[Extract]
* start *
Second CCC, I OWN a real estate agency so I understand how they work pretty well also, AND since they make me money, I generally don’t have much of a problem with them either.

My post was in reponse to CCC’s comment about a wholesaler being a “bridge” between buyer and seller. That is incorrect. A wholesaler buys a property and resells it to another for a PROFIT. In one transaction, the wholesaler is a buyer, in the other, they are a seller. If you want to call that a “bridge” fine, but at no time should the wholesaler be trying to setup a deal between the original seller and the end buyer, or bridging a deal. THAT is what a RE agent does.

Now, Manga (cool comics, huh)
I never said that a wholesaler didn’t provide a service OR that they didn’t have value. BUT, the end goal of the wholesaler is for the wholesaler to make a PROFIT (there’s that word again). Do you really believe that Wal-mart negotiated that great deal with China just so we ungrateful Americans can buy stuff cheaper? Come on, I think that you’re smarter than that. Wal-mart buys from China because they sell it to them cheaper than American companies do, which gives ol’ Wally World more PROFIT (damn, there it is again).

Bottom line, you only provide those great “services” you listed when you, as a wholesaler, think you can make a PROFIT (enough with that already).

Let’s look at this way:

You said, you provide a service to the homeowner. Well, ONLY if you actually buy their property. If it isn’t a good deal (and I mean a really good deal because a wholesaler must be able to resell to a retailer and still make money (man, at least it was that P word, again), then I doubt that you’ll buy it. Tell me, do you think that the homeowner whom you didn’t solve their problem thinks that you provided a service?
* end *
Entries from a data source
* start *
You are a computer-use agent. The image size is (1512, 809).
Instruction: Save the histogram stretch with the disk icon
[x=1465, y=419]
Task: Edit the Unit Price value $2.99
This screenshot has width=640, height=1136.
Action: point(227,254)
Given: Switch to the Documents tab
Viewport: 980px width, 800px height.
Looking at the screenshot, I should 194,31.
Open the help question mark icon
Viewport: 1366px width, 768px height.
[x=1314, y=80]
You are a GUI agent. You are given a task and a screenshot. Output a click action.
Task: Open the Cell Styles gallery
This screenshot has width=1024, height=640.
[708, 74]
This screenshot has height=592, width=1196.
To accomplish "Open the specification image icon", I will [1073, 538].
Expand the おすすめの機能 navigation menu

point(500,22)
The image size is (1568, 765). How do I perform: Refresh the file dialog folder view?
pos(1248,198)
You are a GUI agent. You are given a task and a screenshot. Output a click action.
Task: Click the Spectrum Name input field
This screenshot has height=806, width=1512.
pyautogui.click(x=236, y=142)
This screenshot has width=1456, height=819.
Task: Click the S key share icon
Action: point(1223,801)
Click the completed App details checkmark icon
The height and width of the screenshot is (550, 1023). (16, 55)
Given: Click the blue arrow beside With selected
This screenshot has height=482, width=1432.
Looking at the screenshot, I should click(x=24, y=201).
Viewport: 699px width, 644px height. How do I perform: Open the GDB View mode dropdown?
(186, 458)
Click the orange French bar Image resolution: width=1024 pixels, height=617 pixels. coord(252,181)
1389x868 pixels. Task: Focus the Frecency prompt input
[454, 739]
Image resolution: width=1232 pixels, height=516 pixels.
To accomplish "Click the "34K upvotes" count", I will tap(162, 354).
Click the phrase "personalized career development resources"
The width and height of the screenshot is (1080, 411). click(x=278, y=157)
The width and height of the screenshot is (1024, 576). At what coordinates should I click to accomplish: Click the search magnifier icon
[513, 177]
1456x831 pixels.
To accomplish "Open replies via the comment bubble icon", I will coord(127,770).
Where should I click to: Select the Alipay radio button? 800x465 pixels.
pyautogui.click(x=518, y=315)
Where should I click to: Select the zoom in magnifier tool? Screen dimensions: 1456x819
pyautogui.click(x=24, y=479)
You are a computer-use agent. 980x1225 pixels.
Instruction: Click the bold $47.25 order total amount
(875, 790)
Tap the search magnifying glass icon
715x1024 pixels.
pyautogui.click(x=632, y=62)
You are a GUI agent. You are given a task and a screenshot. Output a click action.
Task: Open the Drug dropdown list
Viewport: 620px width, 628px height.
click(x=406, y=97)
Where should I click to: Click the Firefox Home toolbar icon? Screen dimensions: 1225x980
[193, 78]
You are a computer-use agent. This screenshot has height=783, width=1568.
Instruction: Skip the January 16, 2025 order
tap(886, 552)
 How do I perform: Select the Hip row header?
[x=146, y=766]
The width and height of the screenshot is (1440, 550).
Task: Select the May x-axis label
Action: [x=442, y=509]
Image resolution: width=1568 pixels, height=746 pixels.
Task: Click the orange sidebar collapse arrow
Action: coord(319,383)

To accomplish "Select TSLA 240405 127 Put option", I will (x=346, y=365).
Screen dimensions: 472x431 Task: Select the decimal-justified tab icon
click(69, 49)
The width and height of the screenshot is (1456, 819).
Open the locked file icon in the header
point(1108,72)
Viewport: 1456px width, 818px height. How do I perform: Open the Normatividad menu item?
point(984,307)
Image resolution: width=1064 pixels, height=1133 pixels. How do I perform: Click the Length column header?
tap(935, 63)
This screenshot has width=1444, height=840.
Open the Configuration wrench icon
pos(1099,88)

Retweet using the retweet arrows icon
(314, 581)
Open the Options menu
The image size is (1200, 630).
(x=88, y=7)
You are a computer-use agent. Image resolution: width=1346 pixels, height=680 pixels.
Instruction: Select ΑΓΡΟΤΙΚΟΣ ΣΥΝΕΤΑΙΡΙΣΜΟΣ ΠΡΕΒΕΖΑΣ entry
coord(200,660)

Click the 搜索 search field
* end *
[Stated task 1] According to the post about wholesaling, what does a wholesaler do with a property after buying it?
[Stated task 2] Update the entries that begin at the line containing "Click the orange French" and end with the line containing "The width and height of the screenshot is (1080, 411).", replacing "upvotes" with "likes" and changing nothing else. Give back only those lines.
The post about wholesaling and the entries are unrelated pieces of material.

[Task answer 1] The wholesaler resells it to another party for a profit.

[Task answer 2]
Click the orange French bar Image resolution: width=1024 pixels, height=617 pixels. coord(252,181)
1389x868 pixels. Task: Focus the Frecency prompt input
[454, 739]
Image resolution: width=1232 pixels, height=516 pixels.
To accomplish "Click the "34K likes" count", I will tap(162, 354).
Click the phrase "personalized career development resources"
The width and height of the screenshot is (1080, 411). click(x=278, y=157)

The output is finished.